Aim of the task - Restate exactly, and only, the lines from the one with "This screenshot has width=602, height=437." through the end of the data, with both of those end lines kept. Drop any pictures.

(Information given begins)

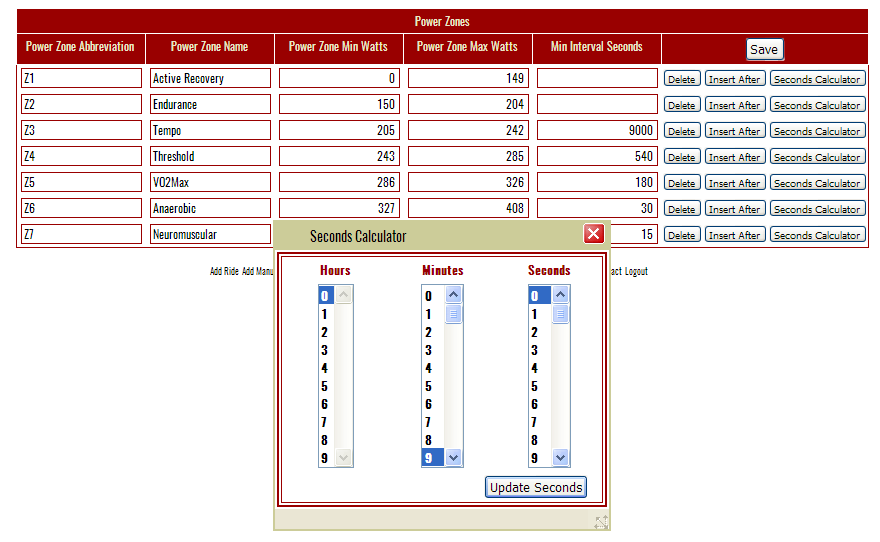The width and height of the screenshot is (880, 542).
Task: Click the Seconds list scrollbar thumb
Action: coord(561,314)
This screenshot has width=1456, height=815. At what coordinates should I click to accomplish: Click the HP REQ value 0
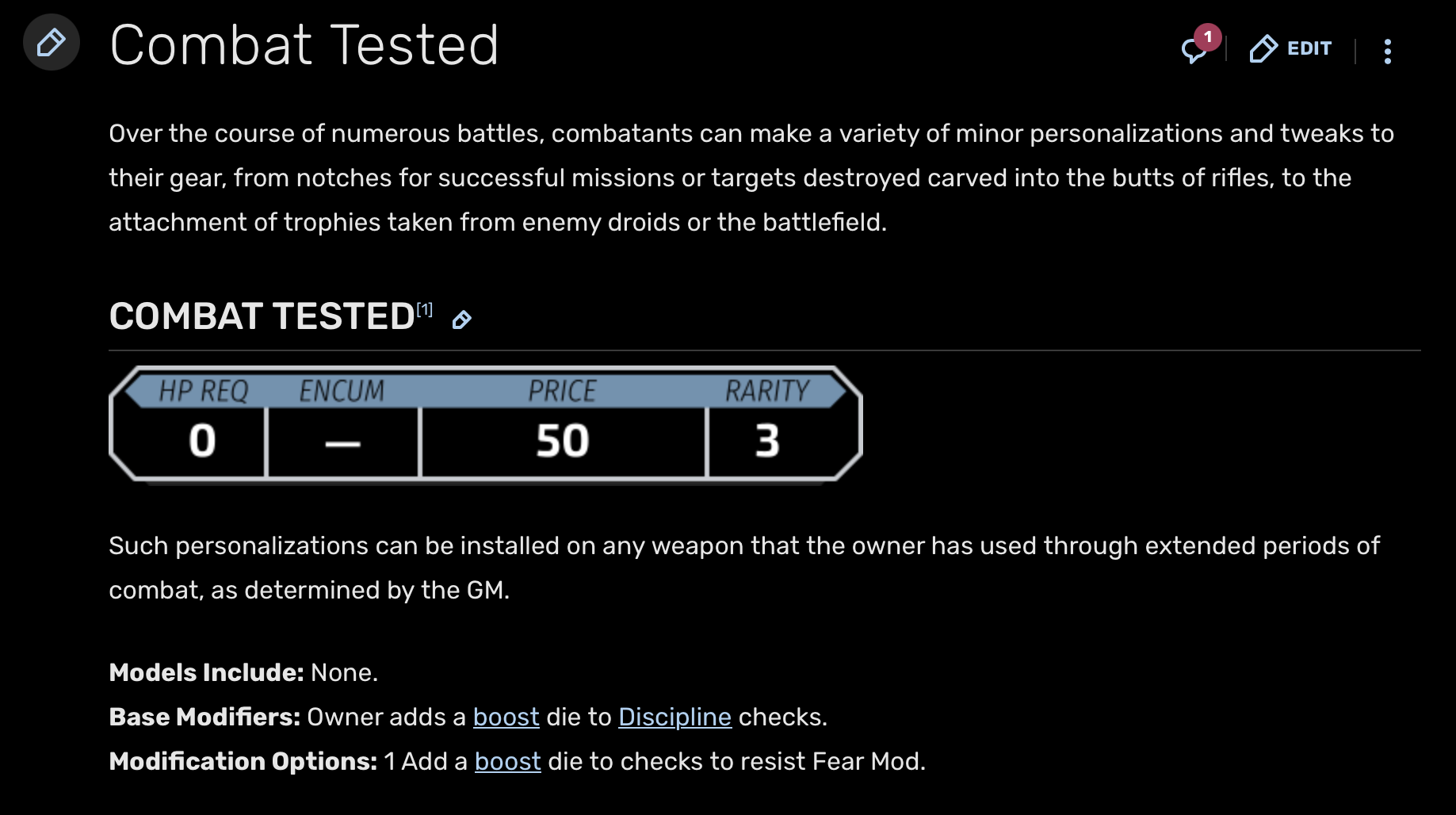(202, 441)
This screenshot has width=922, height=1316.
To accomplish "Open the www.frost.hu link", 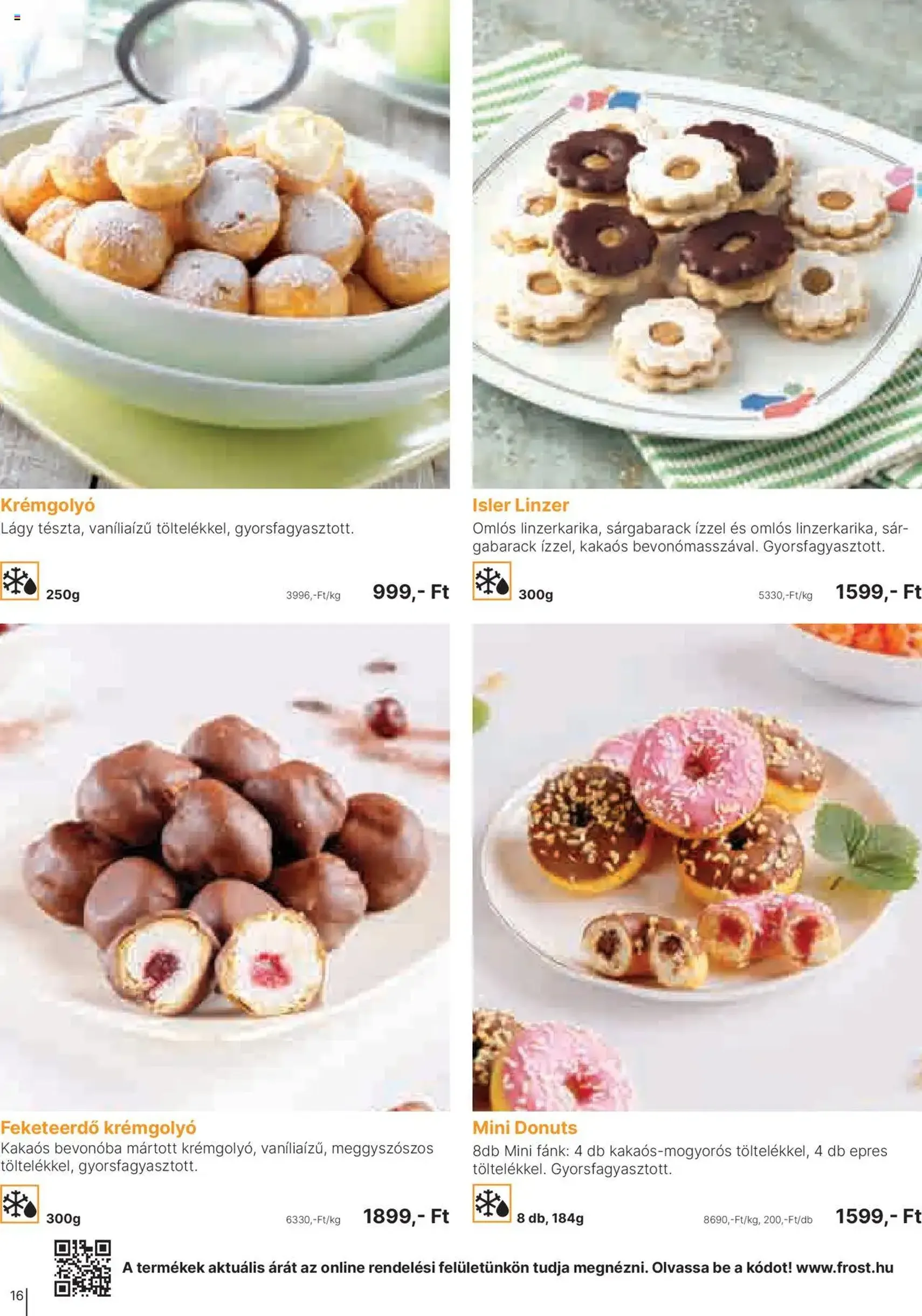I will (x=844, y=1267).
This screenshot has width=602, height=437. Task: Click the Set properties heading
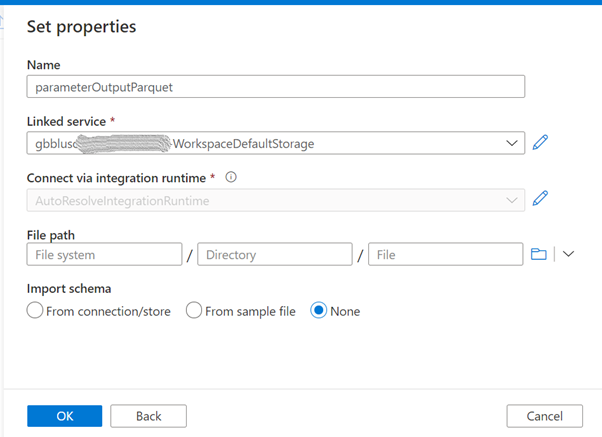(x=82, y=27)
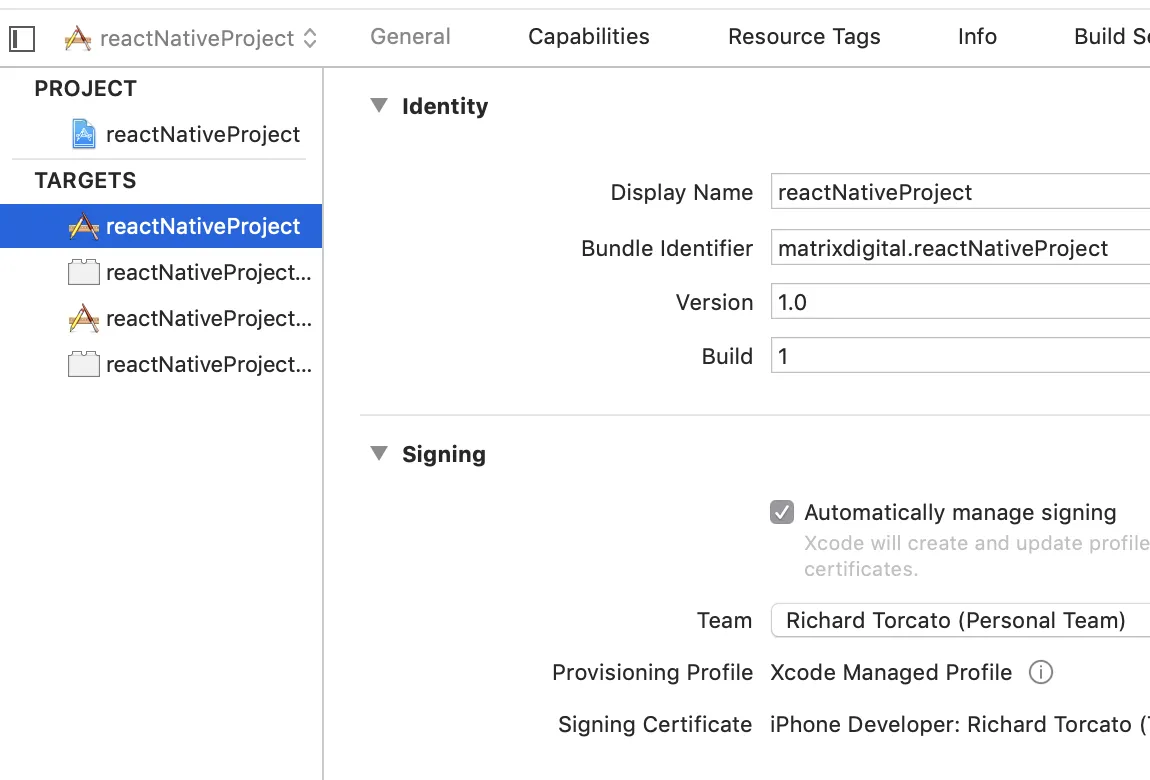Viewport: 1150px width, 780px height.
Task: Collapse the Identity section triangle
Action: tap(379, 106)
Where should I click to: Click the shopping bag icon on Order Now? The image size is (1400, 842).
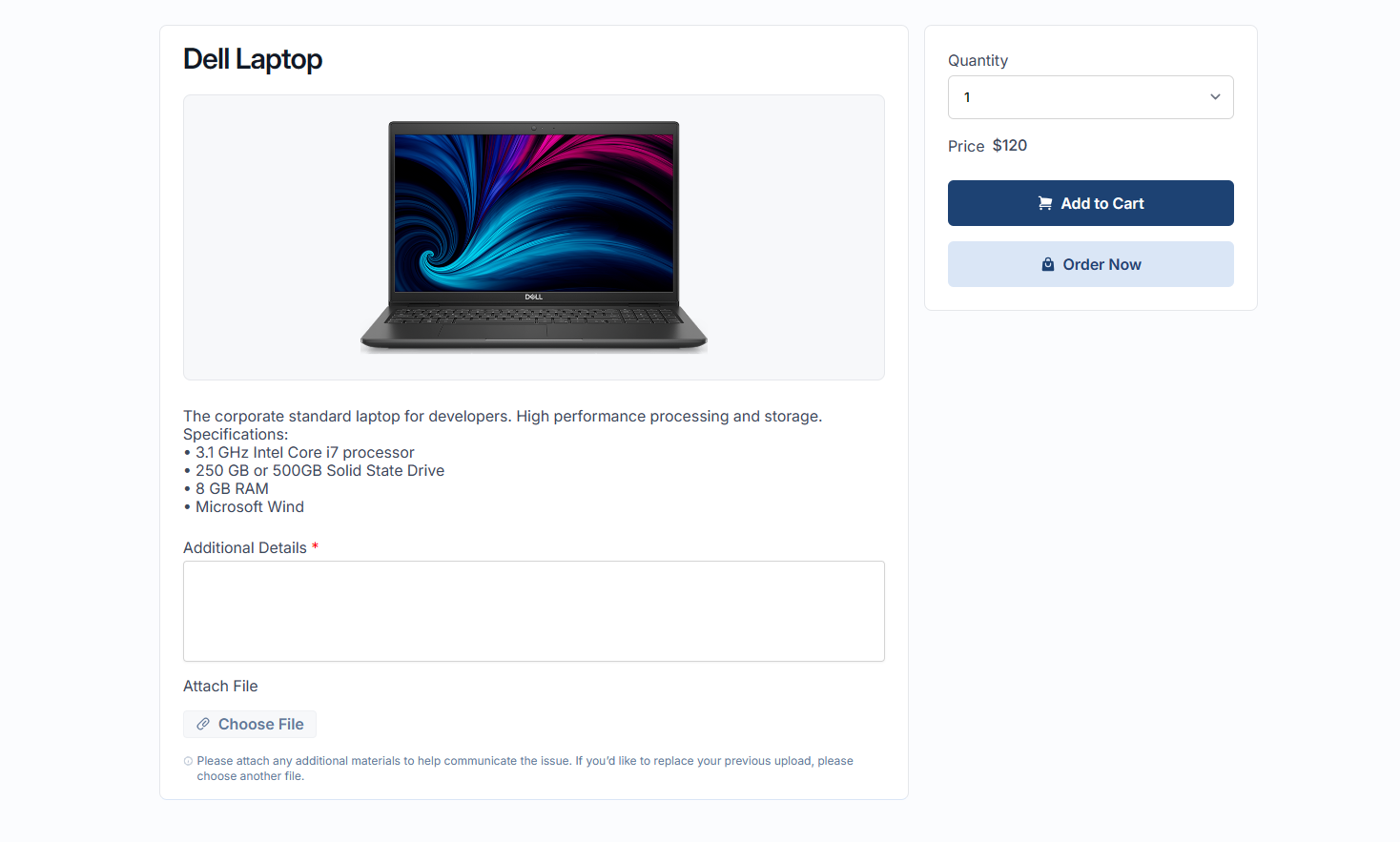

(Information given ends)

Solution -
This screenshot has width=602, height=437. Task: Click the Set properties heading
(x=82, y=27)
Viewport: 1150px width, 780px height.
Task: Collapse the Identity section triangle
Action: tap(379, 106)
Where should I click to: Click the shopping bag icon on Order Now? The image size is (1400, 842).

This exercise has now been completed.